Per i disabili più giovani,
spiega al sito superabile.it Pietro Barbieri, presidente della Fish, la
Federazione italiana del sostegno all’handicap, il quadro è lo stesso:
«Da noi si spende meno della metà della media europea a 15 per la non
autosufficienza. E il dato comprende sia l’indennità civile che
l’assistenza domiciliare pagata dai Comuni. Qui non si tratta di
prendere provvedimenti più equi, qui si dice alle famiglie
“arrangiatevi!”» E a quel punto sapete cosa accadrà? «Che le famiglie
cominceranno a chiedere il ricovero per un congiunto non
autosufficiente. E a quel punto avremo una maggiore segregazione di
persone che non hanno fatto nulla di male e un costo molto più alto per
il Paese. Si pensi al costo giornaliero di una degenza».
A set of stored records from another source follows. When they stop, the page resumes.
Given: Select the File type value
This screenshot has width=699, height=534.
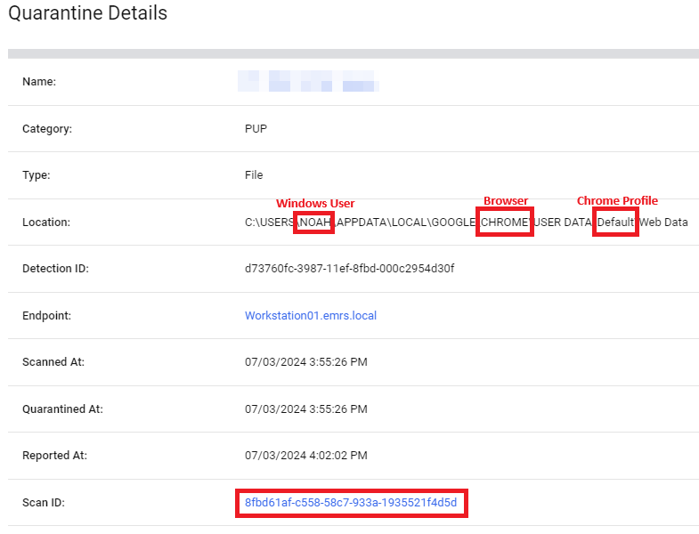Looking at the screenshot, I should coord(254,175).
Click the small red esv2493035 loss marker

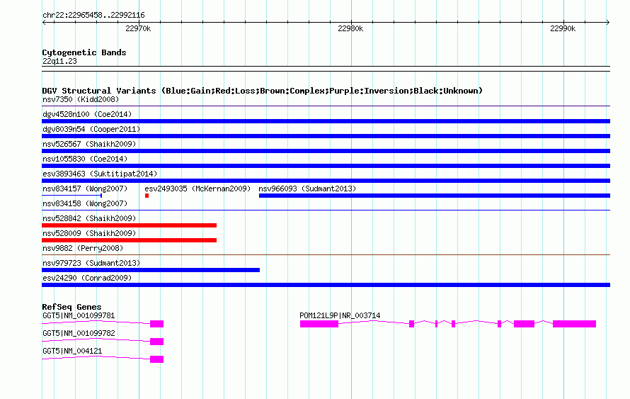click(147, 196)
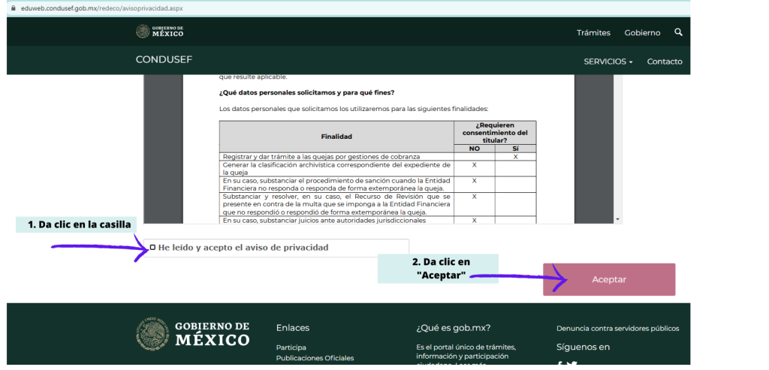Image resolution: width=769 pixels, height=370 pixels.
Task: Click the "He leído y acepto" label text
Action: [243, 248]
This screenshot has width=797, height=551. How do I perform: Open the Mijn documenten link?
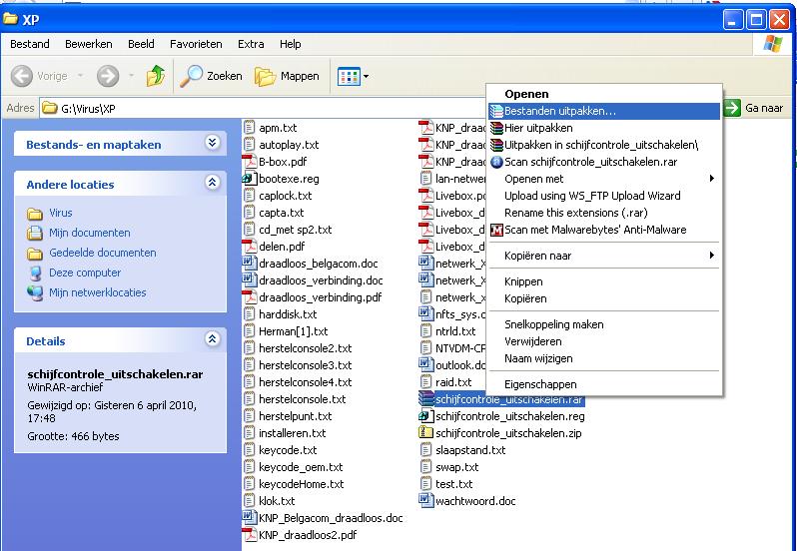point(89,233)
Facciamo due conti? Questi disabili
non anziani, secondo la Fish, sarebbero circa 400 mila. Se le famiglie,
abbandonate a se stesse, fossero obbligate a scaricare i figli e i
fratelli sul groppone dello Stato, questo sarebbe obbligato a costruire
strutture per un costo minimo (dall’acquisto del terreno alla
costruzione fino all’arredamento) di 130 mila euro a posto letto per un
totale di 52 miliardi. Per poi assumere, stando ai protocolli, almeno
280 mila infermieri, psicologi, cuochi, inservienti per almeno altri 7
miliardi l’anno. Più tutto il resto. Un peso enorme, del quale l’Italia
di oggi non potrebbe assolutamente farsi carico.
E allora ti domandi:
possibile che lo Stato non si accorga di quanto si fanno carico al suo
posto le famiglie? Lo studio presentato ieri dalla Fondazione Cesare
Serono e dal Censis, e centrato sulle persone colpite dalla sclerosi
multipla e dall’autismo, dice che «il 48,5% dei malati ha bisogno di
aiuto nella vita quotidiana. Ma il dato oscilla dal 9,5% di chi si
definisce lievemente o per nulla disabile all’83% tra i malati più
gravi».
Bene: «Le risposte arrivano quasi solo dalle famiglie. Il
38,1% dei malati riceve assistenza informale tutti i giorni dai
familiari conviventi (e la percentuale aumenta tra chi riferisce livelli
di disabilità più elevati: 62,8%).
L’aiuto quotidiano da parte di parenti non
conviventi e amici è più raro (8,1%)». E se è «minoritario il supporto
offerto dal volontariato (8,4%)» solamente «il 15,3% riceve aiuto da
personale pubblico e solo il 3,3% tutti i giorni». Umiliante.
Tanto è
vero che le famiglie, dignitosamente, non chiedono soldi, nonostante si
sobbarchino spese molto spesso insopportabili: chiedono collaborazione.
«L’assistenza domiciliare è ritenuta uno dei servizi più utili dal
77,5% del campione e il 72,4 ne ritiene necessario il potenziamento».
Gli «aiuti economici e gli sgravi fiscali» vengono dopo.
Lo studio presentato ieri dice tutto: «La
disabilità della persona con autismo ha avuto un impatto negativo sulla
vita lavorativa del 65,9% delle famiglie coinvolte nello studio. In
particolare, il 25,9% delle madri ha dovuto lasciare il lavoro e il
23,4% lo ha dovuto ridurre». Uno Stato serio, davanti a numeri così, se
lo deve porre il problema. Perché sarebbe inaccettabile scaricare
ulteriori responsabilità e fatiche e spese e angosce su quelle famiglie.
Ci sono già state, come ricordavamo, stagioni orribili in cui i
disabili (si pensi a certi manifesti tedeschi degli anni Trenta…) sono
stati visti come un fardello economico. Mai più.